Large / regional solutions

  • Extensive (or even large) LNG infrastructure is used mainly by multinational energy companies or gas transmission system operators (TSOs). The main objective of a "large" LNG terminal is to provide a diversified source of natural gas to a given EU Member State / region. The standard size of a large-capacity LNG tanker is 120,000 - 135,000 m³ LNG (75 - 85 million m3 of gas)
  • Large-capacity LNG terminals are located on the coast, in coastal waters or as floating equipment (FSRUs) that allow LNG tankers to arrive. This type of natural gas supply is not possible for landlocked countries, as the costs of transhipment and ancillary technologies affect the price of gas traded on the market
  • The output of the terminal is dominated by the conversion of LNG to gas and subsequent transport and distribution through a new entry point into the pipeline network. Relatively small amounts of LNG are used to re-export LNG from the terminal and to transport LNG
  • EU regulators as well as Member State governments are key decision-makers in this area

Small / application solutions

  • Small or application solutions for LNG supply are mainly in retail with natural gas consumption. mber State governments are key decision-makers in this area. The main goal of small LNG is to bring natural gas ("backyard") closer to the final small and medium-sized consumer.
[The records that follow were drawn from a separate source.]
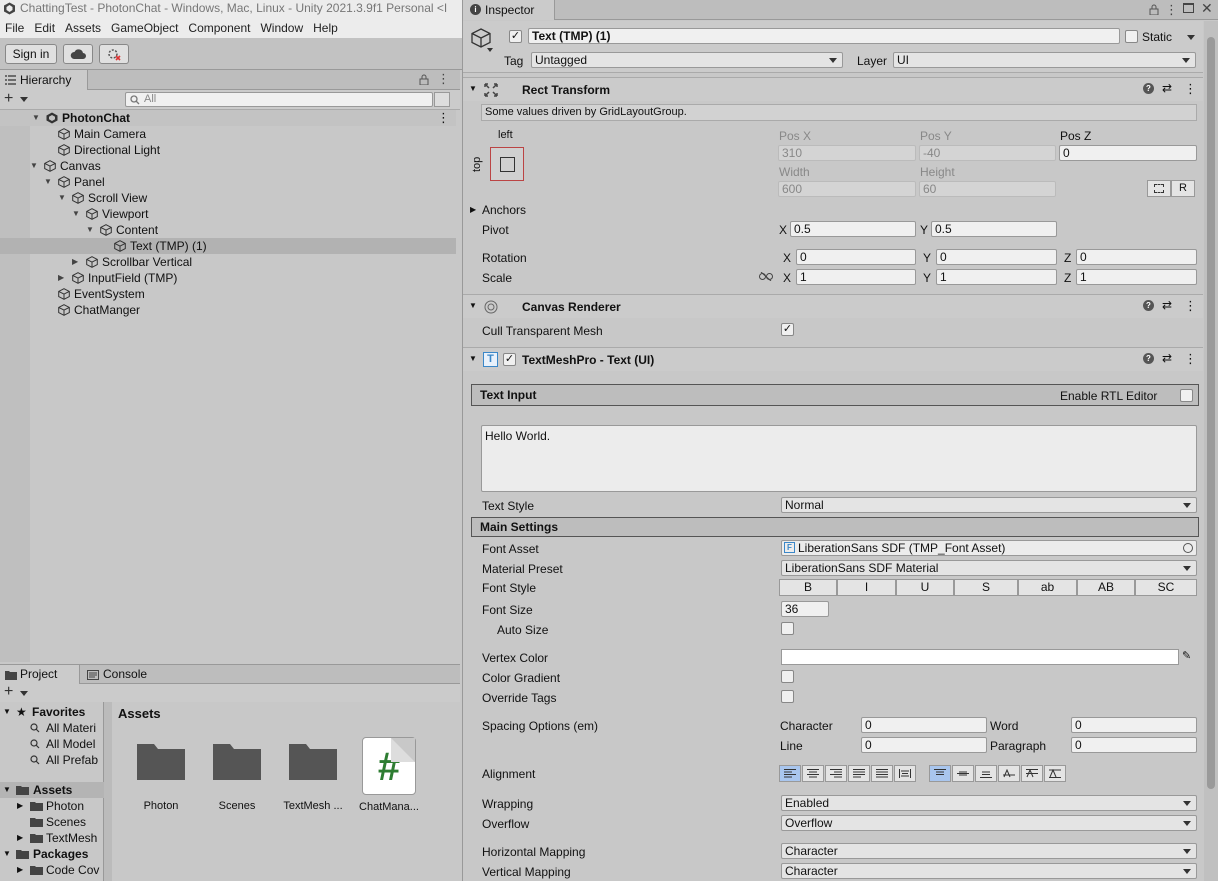 This screenshot has height=881, width=1218. I want to click on lock-icon, so click(424, 80).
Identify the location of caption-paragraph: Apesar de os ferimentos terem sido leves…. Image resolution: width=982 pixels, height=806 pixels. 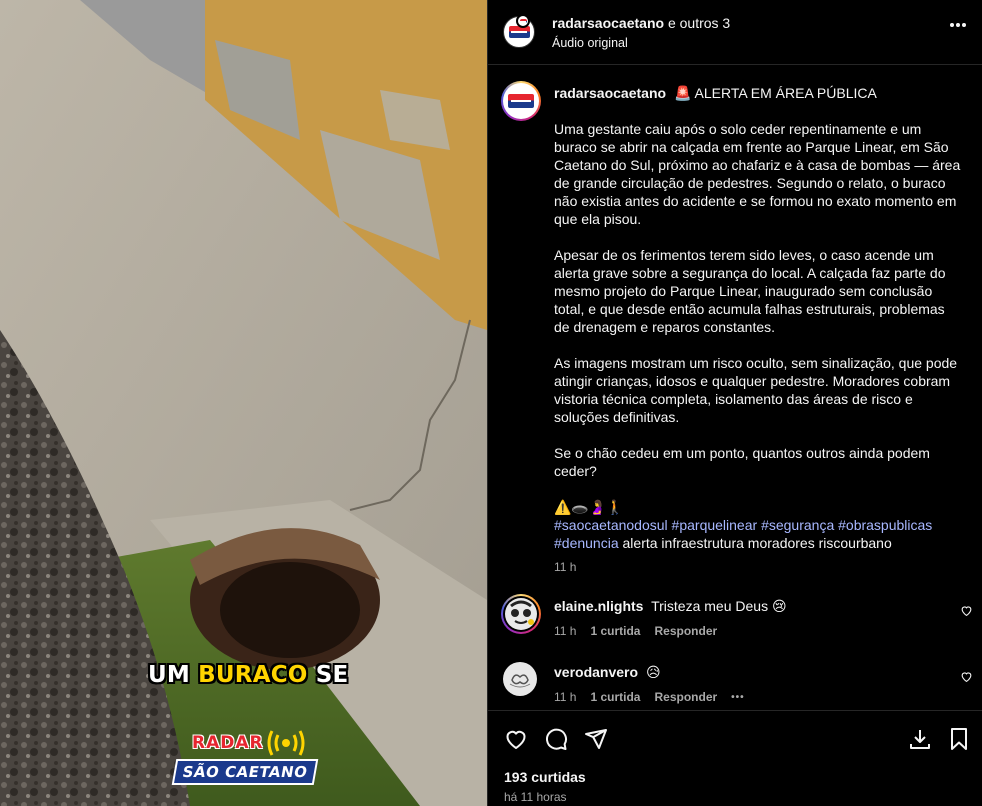
(750, 291).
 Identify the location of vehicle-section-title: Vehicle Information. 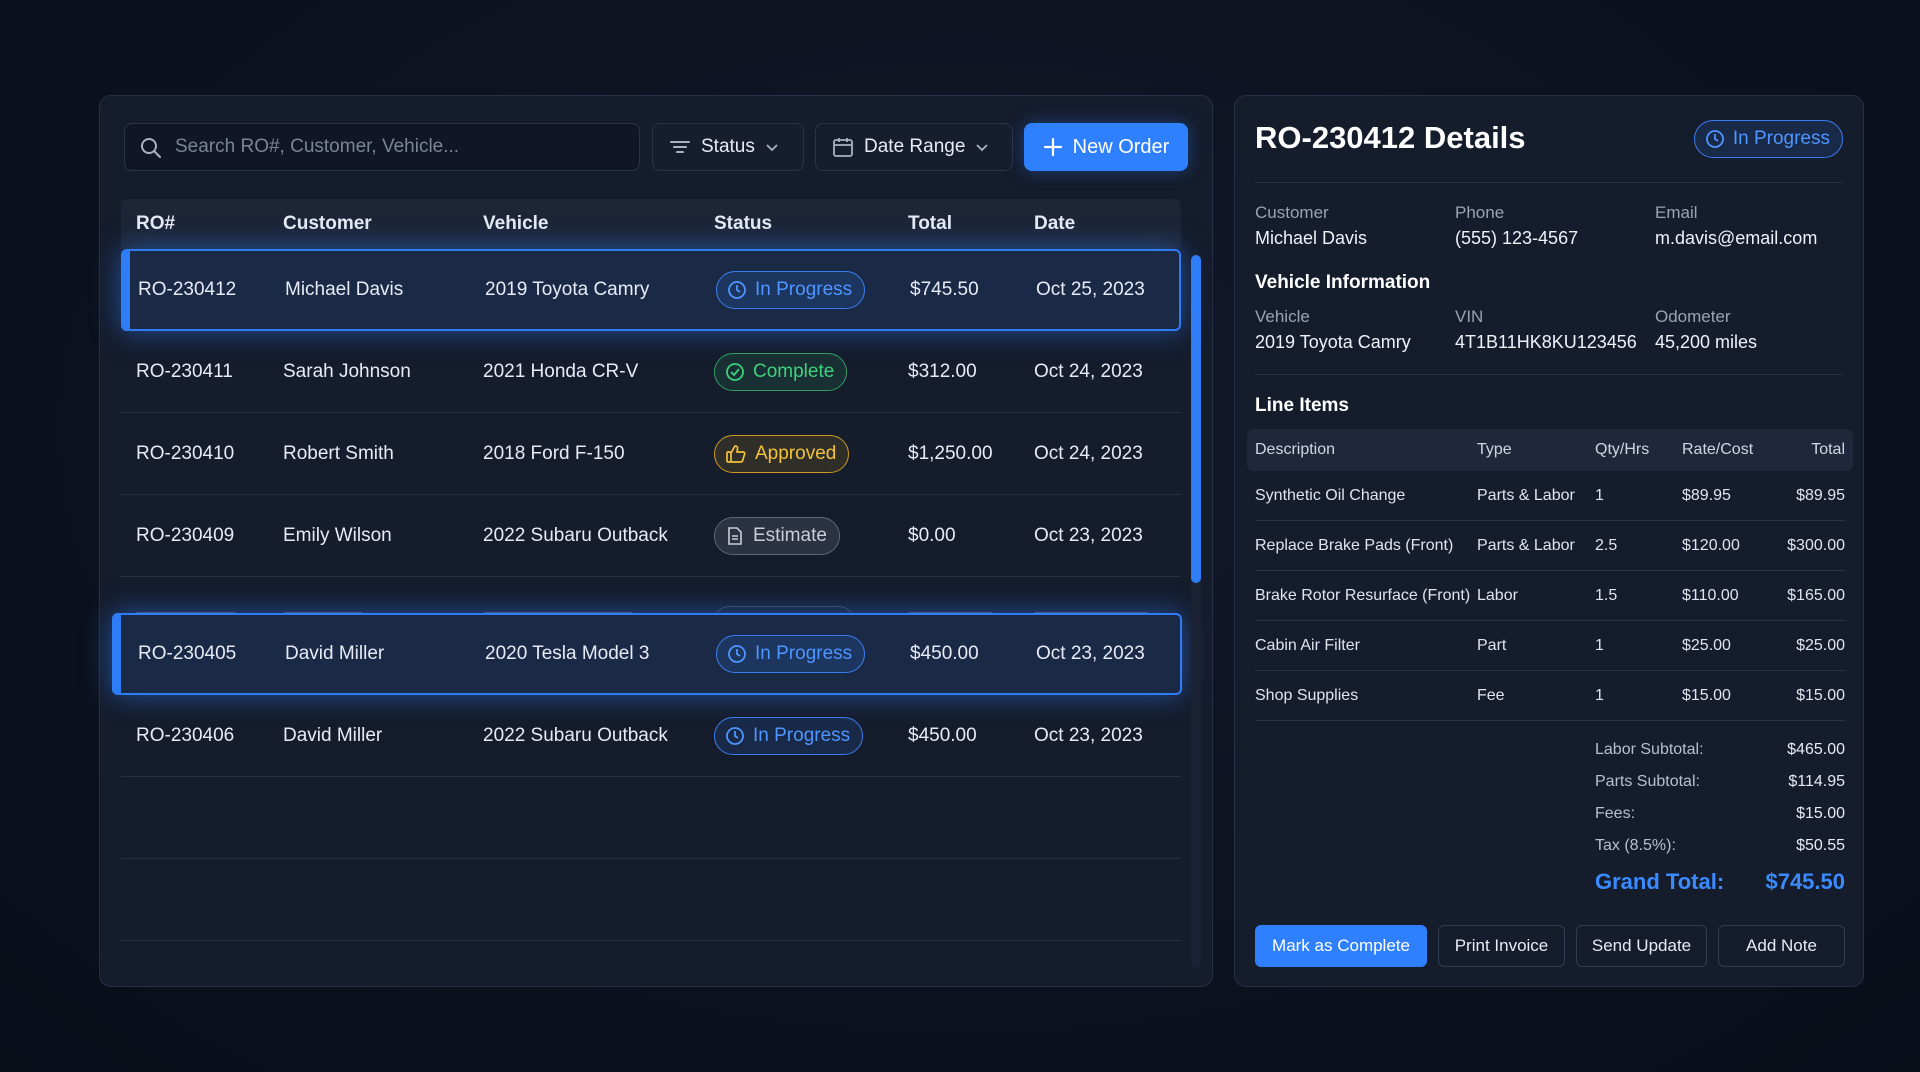
(1343, 282).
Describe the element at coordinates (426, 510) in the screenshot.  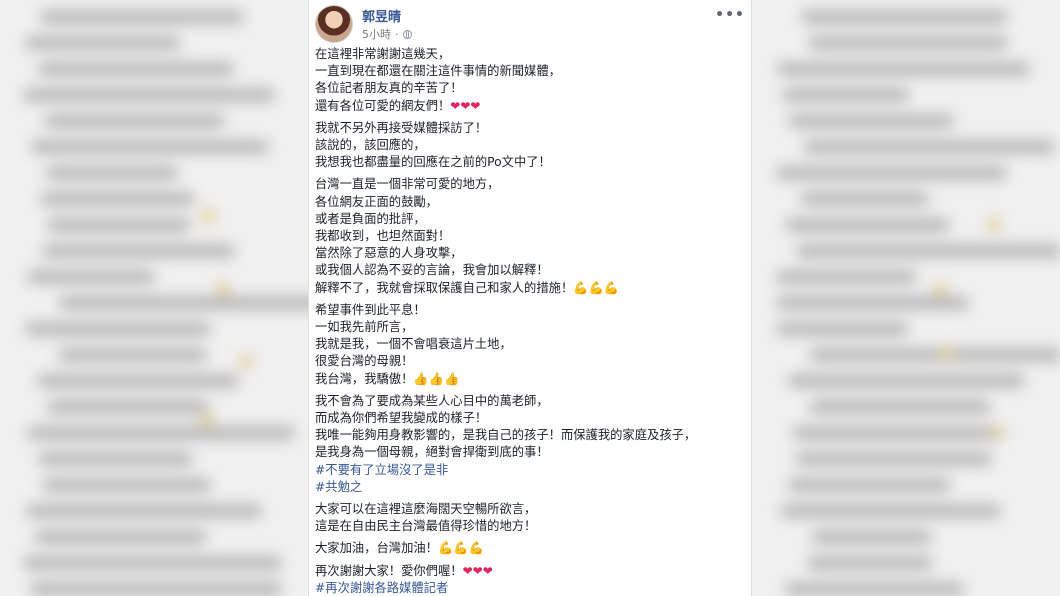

In places with missing or unsuitable pipeline infrastructure infrastructure applications such as
    • a mobile gas source for the development of small urban gas networks
    • an alternative source of pipeline gas supply during repairs and accidents
    • a back-up source for industrial use and peak coverage
    • temporary gas source for the gas supply season (agricultural sector, food industry)
  • Heavy transport is another application of small LNG infrastructures, as there has been a rapid development of LNG engines in the last ten years
  • In 2013, Volvo Trucks introduced its D13-LNG prototype engine, the first integrated natural gas solution for the North American market
  • In 2014, Iveco introduced the Starlis heavy truck for LNG, which is available for Europe
  • Scania introduced its LNG-powered product in the tractor category in 2016

Almost all heavy goods vehicles and public bus manufacturers are developing LNG-powered products and expect an increase in demand.